Os israelitas chamavam Javé de “o Deus de nossos pais”, mas percebemos na leitura do AT que existem grandes diferenças entre este e o El adorado pelos patriarcas. Talvez tenha Javé sido o Deus de outros povos, antes de o ser de Israel. Em todas as suas aparições anteriores a Moisés, Javé insiste em que é o Deus de Abraão, embora ele fosse originalmente chamado El Shaddai e embora esteja muito diferente daquele que se sentou e partilhou uma refeição com Abraão como seu amigo. Essa insistência em designar Javé como o mesmo Deus dos patriarcas pode ser a preservação de distantes ecos de um debate teológico muito anterior sobre a identidade do Deus de Moisés.

Jamais saberemos onde os israelitas descobriram Javé, se era ou não de fato uma divindade completamente nova. Também neste caso, seria uma questão muito importante para nós, mas não foi tão crucial para os autores bíblicos. Na Antiguidade pagã, os deuses muitas vezes eram fundidos e amalgamados, ou os deuses de uma localidade aceitos como idênticos aos de algum outro povo. A única coisa de que podemos ter certeza, nessa área, é que fosse qual fosse a proveniência, os acontecimentos do Êxodo fizeram de Javé o Deus definitivo do povo de Israel, e que Moisés conseguiu convencer os israelitas de que era o mesmo El amado por Abraão, Isaac e Jacó.

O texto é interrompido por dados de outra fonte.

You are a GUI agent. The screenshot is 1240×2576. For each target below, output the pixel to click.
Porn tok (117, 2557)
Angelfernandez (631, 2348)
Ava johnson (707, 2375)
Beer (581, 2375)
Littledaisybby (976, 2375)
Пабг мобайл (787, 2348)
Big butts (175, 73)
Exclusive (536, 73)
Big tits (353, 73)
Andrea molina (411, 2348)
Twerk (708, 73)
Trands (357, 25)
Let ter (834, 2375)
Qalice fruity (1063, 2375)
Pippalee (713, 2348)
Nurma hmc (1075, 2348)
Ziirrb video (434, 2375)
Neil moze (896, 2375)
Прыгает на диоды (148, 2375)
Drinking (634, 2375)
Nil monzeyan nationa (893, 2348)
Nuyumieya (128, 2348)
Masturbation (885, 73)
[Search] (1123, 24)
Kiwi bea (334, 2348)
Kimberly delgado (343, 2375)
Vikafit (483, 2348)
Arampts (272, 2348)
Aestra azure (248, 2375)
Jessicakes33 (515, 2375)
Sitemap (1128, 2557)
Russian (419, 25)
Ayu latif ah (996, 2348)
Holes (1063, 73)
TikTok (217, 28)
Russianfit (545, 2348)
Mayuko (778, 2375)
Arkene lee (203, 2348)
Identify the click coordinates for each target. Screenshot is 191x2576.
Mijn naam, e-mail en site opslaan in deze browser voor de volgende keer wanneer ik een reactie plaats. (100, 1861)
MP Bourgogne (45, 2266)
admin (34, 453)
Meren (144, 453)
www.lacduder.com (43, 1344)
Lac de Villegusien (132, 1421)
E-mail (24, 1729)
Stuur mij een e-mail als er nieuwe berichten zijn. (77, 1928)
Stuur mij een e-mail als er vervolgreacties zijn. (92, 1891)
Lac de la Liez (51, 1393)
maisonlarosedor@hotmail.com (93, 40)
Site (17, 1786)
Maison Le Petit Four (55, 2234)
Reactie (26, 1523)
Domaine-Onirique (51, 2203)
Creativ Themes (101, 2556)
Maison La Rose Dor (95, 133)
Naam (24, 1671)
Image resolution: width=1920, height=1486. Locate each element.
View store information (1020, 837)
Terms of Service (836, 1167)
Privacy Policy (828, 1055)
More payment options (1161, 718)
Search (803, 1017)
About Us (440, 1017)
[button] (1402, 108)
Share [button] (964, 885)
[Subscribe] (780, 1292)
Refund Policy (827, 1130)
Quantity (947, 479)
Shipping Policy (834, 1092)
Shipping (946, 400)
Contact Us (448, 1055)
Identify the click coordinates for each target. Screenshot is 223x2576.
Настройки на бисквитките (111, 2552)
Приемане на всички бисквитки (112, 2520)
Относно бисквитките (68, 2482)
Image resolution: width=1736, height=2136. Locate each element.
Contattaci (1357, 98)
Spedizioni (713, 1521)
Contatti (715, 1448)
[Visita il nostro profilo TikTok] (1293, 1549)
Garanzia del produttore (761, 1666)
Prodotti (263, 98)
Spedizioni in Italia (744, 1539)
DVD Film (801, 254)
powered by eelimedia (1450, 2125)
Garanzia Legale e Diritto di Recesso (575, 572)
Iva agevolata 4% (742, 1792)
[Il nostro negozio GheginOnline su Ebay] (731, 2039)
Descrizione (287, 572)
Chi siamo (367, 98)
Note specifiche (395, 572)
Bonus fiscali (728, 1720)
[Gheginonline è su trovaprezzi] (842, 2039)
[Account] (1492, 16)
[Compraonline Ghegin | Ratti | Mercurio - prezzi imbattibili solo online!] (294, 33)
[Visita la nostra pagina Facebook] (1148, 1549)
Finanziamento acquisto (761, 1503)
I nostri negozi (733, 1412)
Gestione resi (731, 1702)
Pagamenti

Foi em Midian que Moisés teve sua primeira visão de Javé. Todos os leitores da Bíblia (ou os que assistiram 'Os Dez Mandamentos') se lembrarão de que ele foi obrigado a fugir do Egito por ter matado um egípcio que maltratava um escravo israelita. Refugiou-se em Midian, casou-se ali, e foi quando cuidava das ovelhas de seu sogro que teve uma estranha visão: uma sarça que ardia sem ser consumida. Quando se aproximou para verificar, Javé chamou-o pelo seu nome e Moisés exclamou: “Eis-me aqui!” (‘bineni!’), resposta de todo profeta de Israel quando encontrava o Deus que exigia total atenção e lealdade. Então Deus se manifestou...

“...e disse: ‘Não te chegues para cá; tira os teus sapatos dos teus pés; porque o lugar em que estás é terra santa.’ Disse mais: ‘Eu sou o Deus de teu pai, o Deus de Abraão, o Deus de Isaac e o Deus de Jacó”. E Moisés encobriu o seu rosto, porque temeu olhar para Deus.” - Êxodo, 3:5-6

Apesar da primeira das afirmações de que Javé é de fato o Deus de Abraão, começamos a perceber que Este é muito diferente da divindade que se apresentava como um homem comum aos antepassados de Moisés. Inspira terror e exige distância. Quando Moisés lhe pede o Nome, Javé responde com um jogo de palavras que demonstra o teor completamente singular e fora do normal daquele que lhe falava. Em vez de revelar seu nome diretamente, a resposta é: Eu Sou O Que Sou (‘Ehyeh Asher Ehyeh’ – uma expressão idiomática hebraica para expressar uma indefinição deliberada). Ele é o Ser Auto-Subsistente!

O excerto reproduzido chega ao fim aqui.